AIM OF THE TASK:
Can you format the stretch of material from the line containing "1280x881 pixels. At" through the end of the material as a numbered list, with blank lines left out and the pictures omitted?

======== DATA SUPPLIED ========

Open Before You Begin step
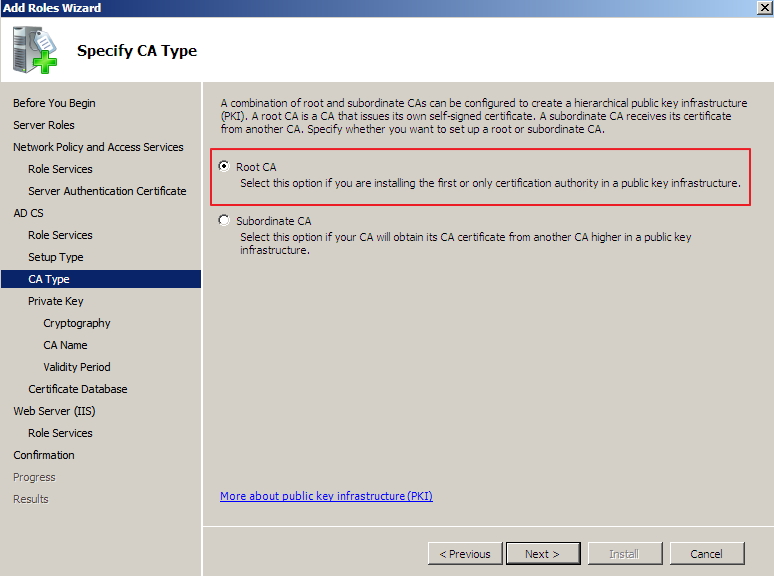Screen dimensions: 774x576 tap(54, 103)
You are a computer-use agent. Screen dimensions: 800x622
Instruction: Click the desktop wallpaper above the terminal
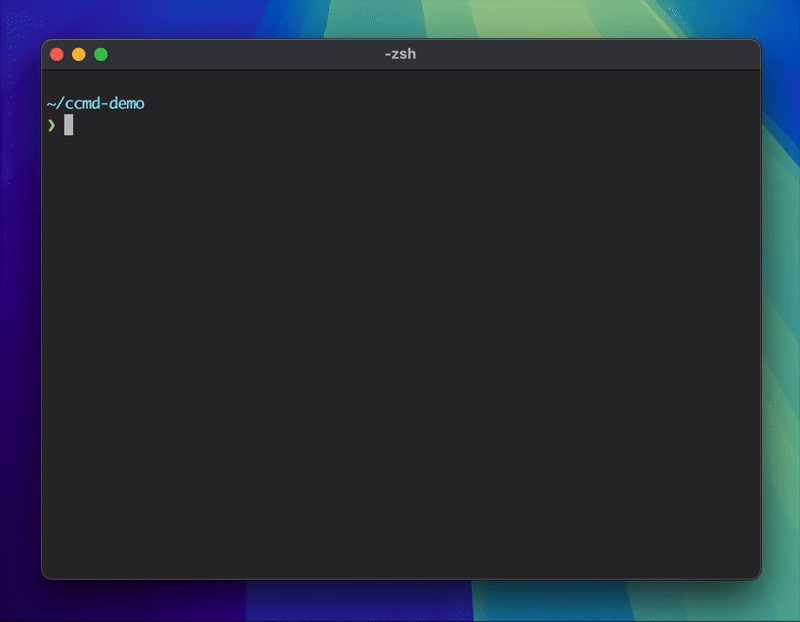[401, 18]
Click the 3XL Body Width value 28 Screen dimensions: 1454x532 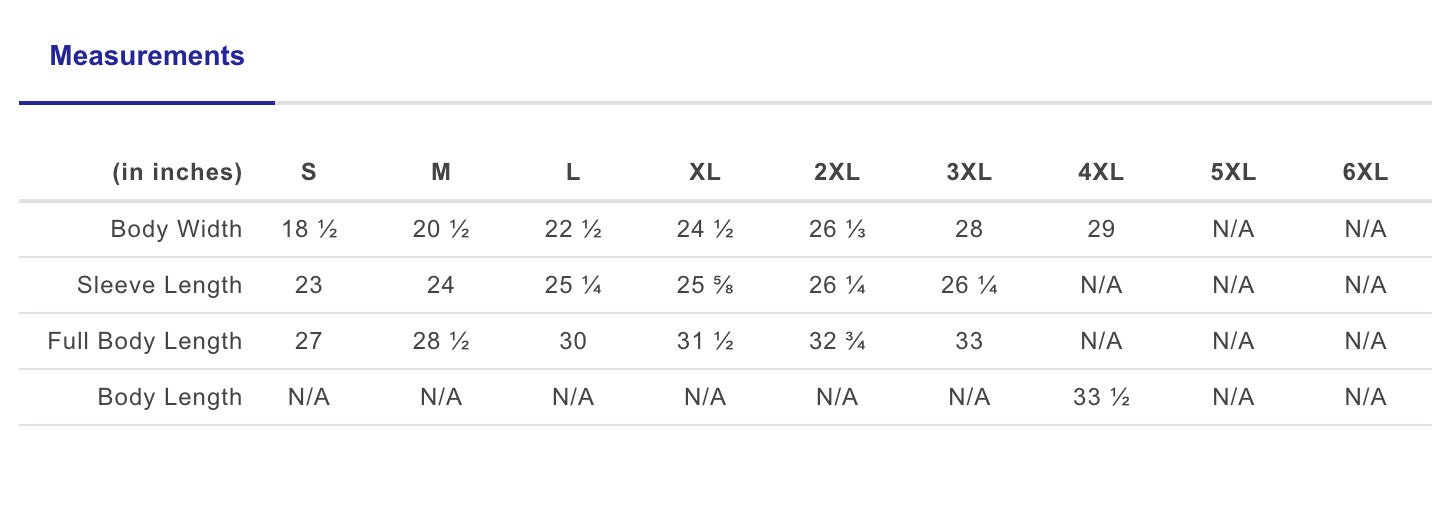[x=969, y=229]
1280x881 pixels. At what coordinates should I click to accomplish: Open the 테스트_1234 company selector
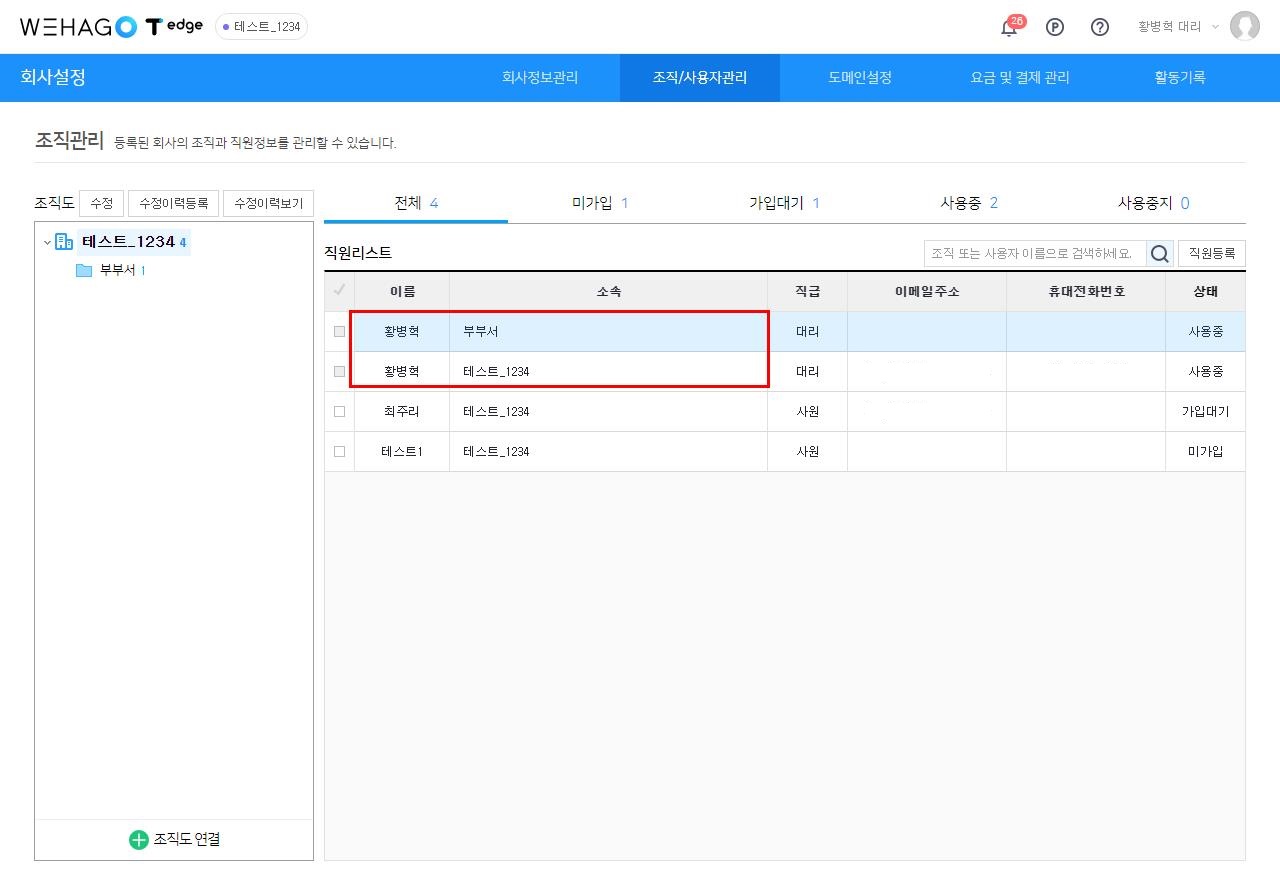click(x=261, y=27)
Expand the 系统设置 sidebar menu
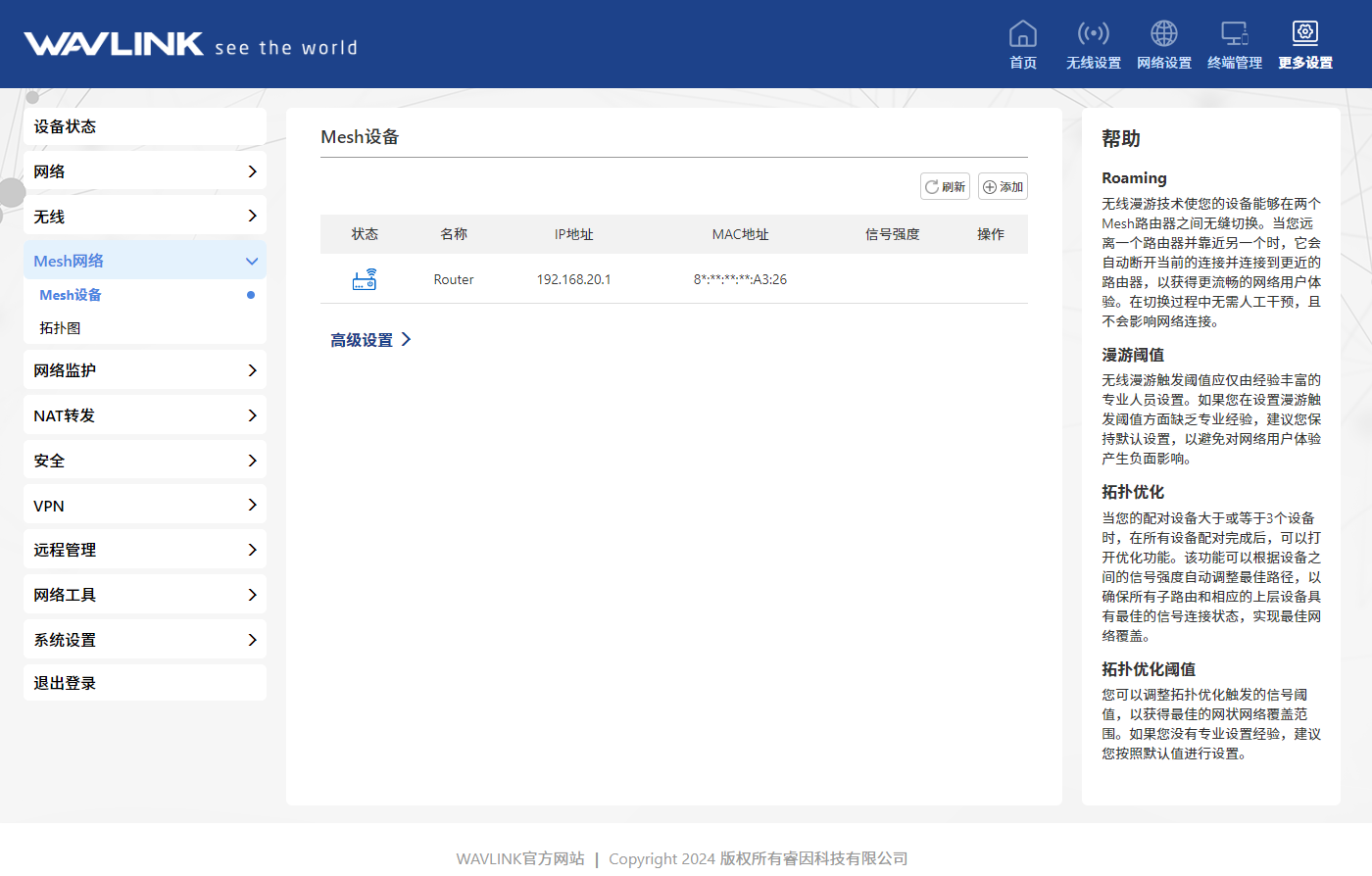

========

ANSWER:
1. 1280x881 pixels. At what coordinates should I click to accomplish: Open the 테스트_1234 company selector
2. click(x=261, y=27)
3. Expand the 系统设置 sidebar menu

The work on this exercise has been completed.